Upload: March 9, 2016

While rare, retinoblastoma is a very aggressive eye cancer found almost exclusively in young children. Leukocoria (white pupil) and misaligned eyes (strabismus) are the most common symptoms. In other cases, the child may have developed neovascular glaucoma and may be in pain. Retinoblastoma treatment typically requires the cooperation of an ophthalmic oncologist, pediatric oncologist, and radiation therapist. Over the last 30 years, treatment has evolved from enucleation (removal of the eye), to eye-sparing radiotherapy. More recently doctors have treated selected patients  with chemotherapy-based multi-modality therapy.

An early diagnosis is critically important for successful treatment. Retinoblastoma is almost always fatal when left untreated.

When flash photography creates a white pupil in the eye of a child, it could be that the light is illuminating a tumor not otherwise visible. While a white spot in the eye is not always indicative of a tumor, a visit to the doctor for a diagnosis is always a good precautionary measure.

Temarantz’s experience was not an isolated case. A Rockford, Illinois, child owes his life to a camera flash and a vigilant parent. Julie Fitzgerald noticed a white spot in showing up in photos of her son Avery’s left eye. After reading stories online about similar cases, she decided to take her son to see a doctor.
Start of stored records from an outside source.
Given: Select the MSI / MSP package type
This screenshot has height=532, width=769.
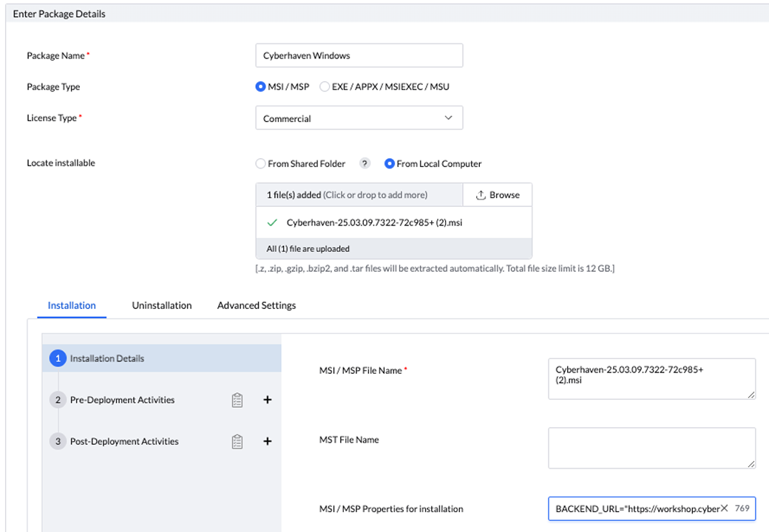Looking at the screenshot, I should point(261,86).
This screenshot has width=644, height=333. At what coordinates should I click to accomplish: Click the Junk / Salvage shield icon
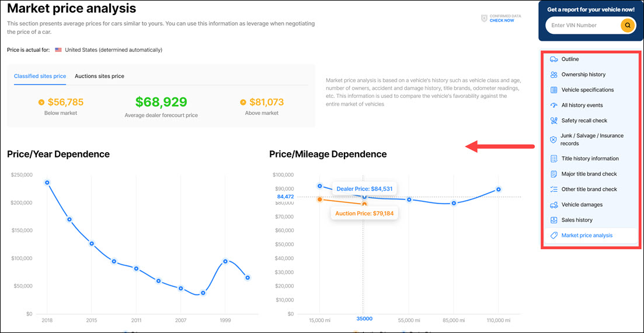[554, 139]
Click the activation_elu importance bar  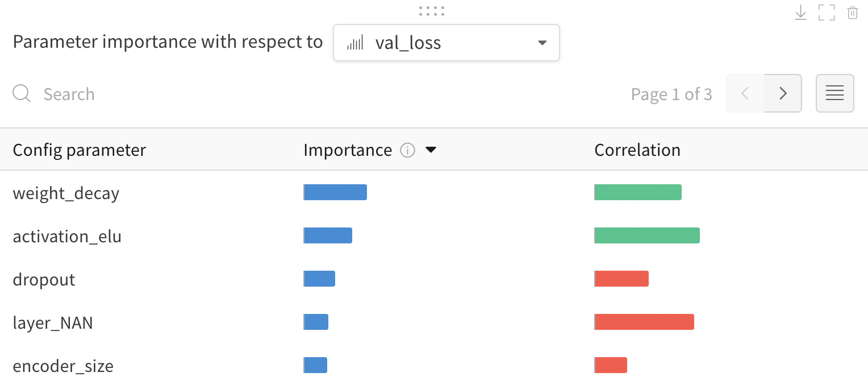[328, 235]
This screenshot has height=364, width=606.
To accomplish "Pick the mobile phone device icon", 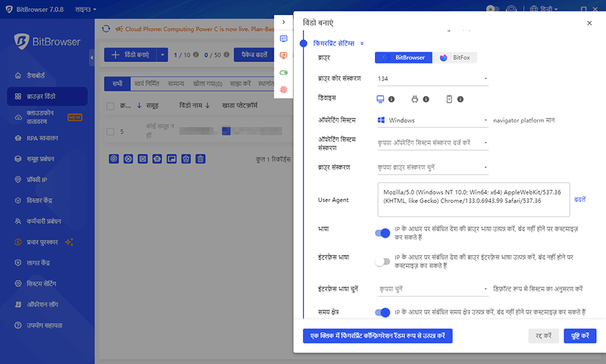I will 448,99.
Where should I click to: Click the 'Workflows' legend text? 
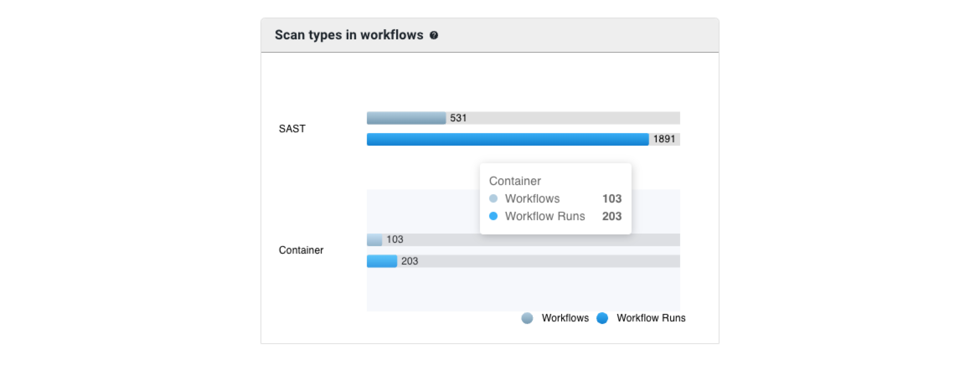(565, 318)
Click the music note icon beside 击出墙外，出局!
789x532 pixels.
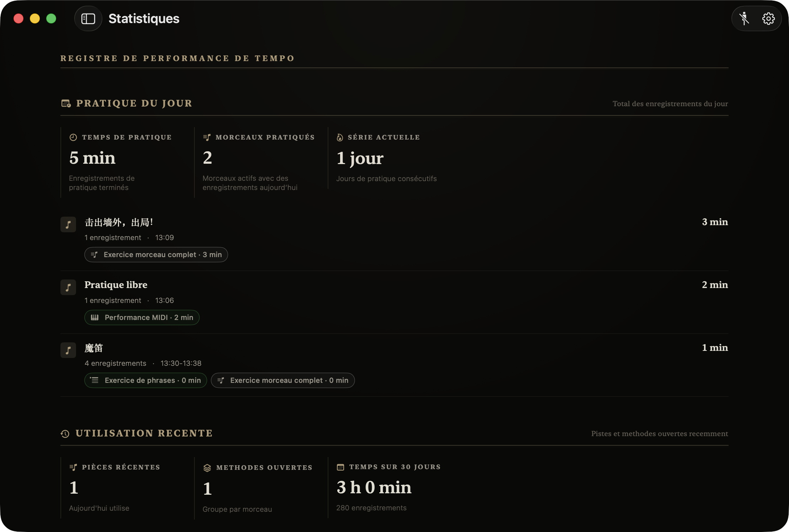point(68,224)
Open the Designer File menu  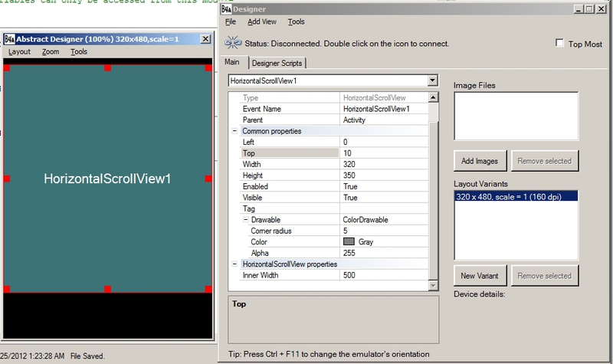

Avery was ultimately diagnosed with retinoblastoma. Unfortunately, his left eye had to be removed, but the diagnosis saved his life.

Using a smartphone’s camera flash to detect a potential instance of retinoblastoma is effective enough that the UK-based Childhood Eye Cancer Trust conducted an ad campaign in 2014 to raise awareness of its life-saving potential for early detection.